A4. Palestinian and international human rights organizations, including Amnesty International, have condemned as “collective punishment” Israel’s numerous, well-documented policies of repression against Palestinian civilians living under occupation. Collective punishment has been used regularly by Israel’s occupation authorities to “disproportionately” increase the suffering of Palestinian communities as a form of pressure to quell Palestinian resistance to Israel’s military rule.

The so-called “Dahiya Doctrine” adopted by the Israeli military explicitly calls for the use of “disproportionate force” against civilians and civilian infrastructure as policy, in a blatant violation of international law.

Last week, an Israeli government minister called for the destruction of all Palestinian homes built in occupied East Jerusalem without permits, a threat that targets nearly 40 percent of the city’s Palestinians because of racist zoning policies set by Israeli authorities.

Jerusalem’s gun-wielding mayor has called on Jewish-Israeli civilians to carry arms. Armed Jewish fundamentalist terror mobs chanting “Death to Arabs” who regularly parade through the streets of occupied Jerusalem threatening the lives of Palestinian civilians, now feel vindicated and protected by the city’s mayor (who is not recognized by Palestinians as such). Other cities have banned Palestinian workers from public institutions and constructions.

Q5. Why are Palestinians so concerned about the “status quo” in the Al-Aqsa mosque compound?

A5. Palestinians are deeply concerned about Israel’s relentless efforts to shatter the “status quo” arrangement that was reached upon Israel’s occupation of East Jerusalem in 1967 and that reserves the al-Aqsa mosque compound for Muslim worship, because it is seen as a step toward Israeli control and the banning of Palestinians from parts of the sanctuary and the occupied Old City.

Palestinians have good reason to be concerned, because similar Jewish settler violence at the Ibrahimi mosque in Hebron in 1994 culminated in a massacre of 29 Palestinian worshippers, which was then used by Israel to take control of the mosque and divide it into Jewish and Muslim sections, reserving certain roads for Jewish settlers and eventually obtaining exclusive control over Hebron’s Old City – all under the pretext of ‘security.’

Q6. What role should the international community be playing?

A6. At times of severe repression, as we see today in the occupied Palestinian territories, especially in the Old City of Jerusalem, peace-loving citizens of the world are called upon to first and foremost end the complicity of their respective states, as well as corporations, institutions, unions, and pension funds, in maintaining Israel’s regime of occupation, settler-colonialism and apartheid.

Israeli military and ‘homeland security’ companies are profiting from the current repression of the Palestinian people and exporting their “field-tested” new products and expertise around the globe. Those interested in achieving a just peace and an end to violence should stop cooperation with Israel’s security-military complex that thrives on and fuels Israeli aggression and war-mongering.

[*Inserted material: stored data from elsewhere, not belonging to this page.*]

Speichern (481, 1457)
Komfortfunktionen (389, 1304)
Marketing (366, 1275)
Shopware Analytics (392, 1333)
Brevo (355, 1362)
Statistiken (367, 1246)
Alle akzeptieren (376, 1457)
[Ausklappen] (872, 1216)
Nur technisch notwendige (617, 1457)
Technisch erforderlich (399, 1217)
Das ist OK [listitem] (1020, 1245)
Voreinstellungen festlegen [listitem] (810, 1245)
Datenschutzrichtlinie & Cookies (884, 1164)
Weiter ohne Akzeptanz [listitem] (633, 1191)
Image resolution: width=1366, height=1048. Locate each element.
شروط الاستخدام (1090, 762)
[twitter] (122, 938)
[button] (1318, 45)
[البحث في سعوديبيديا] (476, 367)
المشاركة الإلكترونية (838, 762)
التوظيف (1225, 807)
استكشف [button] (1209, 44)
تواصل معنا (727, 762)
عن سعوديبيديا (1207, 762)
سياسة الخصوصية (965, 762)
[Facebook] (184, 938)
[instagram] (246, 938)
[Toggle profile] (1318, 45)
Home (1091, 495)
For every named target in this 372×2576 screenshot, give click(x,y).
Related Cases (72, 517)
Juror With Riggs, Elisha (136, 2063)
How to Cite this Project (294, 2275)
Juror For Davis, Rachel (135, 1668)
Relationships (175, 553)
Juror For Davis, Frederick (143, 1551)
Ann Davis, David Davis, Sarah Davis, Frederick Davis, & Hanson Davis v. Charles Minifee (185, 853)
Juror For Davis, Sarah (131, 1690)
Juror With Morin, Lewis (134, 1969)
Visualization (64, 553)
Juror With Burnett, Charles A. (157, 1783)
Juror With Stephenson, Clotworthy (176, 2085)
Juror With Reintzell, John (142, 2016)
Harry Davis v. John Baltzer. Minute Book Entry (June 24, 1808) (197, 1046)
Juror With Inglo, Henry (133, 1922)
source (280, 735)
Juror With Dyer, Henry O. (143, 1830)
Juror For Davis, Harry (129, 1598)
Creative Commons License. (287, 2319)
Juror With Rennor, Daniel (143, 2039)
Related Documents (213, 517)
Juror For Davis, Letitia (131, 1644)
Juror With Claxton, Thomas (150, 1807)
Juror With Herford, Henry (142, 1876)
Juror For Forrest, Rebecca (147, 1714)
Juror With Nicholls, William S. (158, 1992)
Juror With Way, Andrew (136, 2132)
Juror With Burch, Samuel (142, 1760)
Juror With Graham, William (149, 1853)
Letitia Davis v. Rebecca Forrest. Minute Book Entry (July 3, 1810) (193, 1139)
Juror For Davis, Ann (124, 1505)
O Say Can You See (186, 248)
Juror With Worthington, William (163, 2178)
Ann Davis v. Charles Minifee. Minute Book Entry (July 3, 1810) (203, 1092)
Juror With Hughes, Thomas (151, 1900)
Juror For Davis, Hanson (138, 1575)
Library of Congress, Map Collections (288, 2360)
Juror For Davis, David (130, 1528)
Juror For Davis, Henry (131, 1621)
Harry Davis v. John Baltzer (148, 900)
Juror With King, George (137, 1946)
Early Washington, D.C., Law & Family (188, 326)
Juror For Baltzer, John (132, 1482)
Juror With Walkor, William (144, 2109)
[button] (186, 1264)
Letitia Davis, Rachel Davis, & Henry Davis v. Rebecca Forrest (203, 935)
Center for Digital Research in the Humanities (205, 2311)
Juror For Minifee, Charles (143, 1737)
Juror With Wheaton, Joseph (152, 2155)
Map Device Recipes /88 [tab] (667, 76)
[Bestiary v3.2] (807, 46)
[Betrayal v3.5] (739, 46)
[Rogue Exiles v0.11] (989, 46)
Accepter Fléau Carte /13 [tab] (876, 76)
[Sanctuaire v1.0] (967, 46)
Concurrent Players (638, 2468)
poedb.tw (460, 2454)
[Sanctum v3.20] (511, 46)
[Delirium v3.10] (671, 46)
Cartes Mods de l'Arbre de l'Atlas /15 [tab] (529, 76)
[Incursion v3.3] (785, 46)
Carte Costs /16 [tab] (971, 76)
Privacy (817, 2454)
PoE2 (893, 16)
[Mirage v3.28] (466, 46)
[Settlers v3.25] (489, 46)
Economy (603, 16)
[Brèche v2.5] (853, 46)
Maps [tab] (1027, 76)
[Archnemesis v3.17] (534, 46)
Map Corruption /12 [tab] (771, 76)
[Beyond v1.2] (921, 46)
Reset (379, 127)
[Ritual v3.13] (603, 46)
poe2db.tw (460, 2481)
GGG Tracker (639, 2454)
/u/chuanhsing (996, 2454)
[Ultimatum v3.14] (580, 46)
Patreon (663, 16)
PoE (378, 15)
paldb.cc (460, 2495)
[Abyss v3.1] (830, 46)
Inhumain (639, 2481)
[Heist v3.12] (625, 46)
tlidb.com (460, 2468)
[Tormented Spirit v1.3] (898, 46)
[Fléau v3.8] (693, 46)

The most effective tools for ending complicity are found in the Palestinian-led Boycott, Divestment and Sanctions movement (BDS), whose academic, cultural and economic impact over the last 10 years is reaching the international mainstream.

Today BDS is credited for contributing to the sharp 46% decline in foreign direct investment in Israel in 2014 and to the 24% decrease of Israeli exports to the occupied Palestinian territories. ARand Corporation study predicts that BDS could cost Israel in the coming 10 years tens of billions of dollars. BDS is holding Israel to account through strategic, morally consistent and effective global campaigning. Joining the movement is the most ethically sound and effective form of support for building a just and comprehensive peace that is in harmony with international law and the Universal Declaration of Human Rights.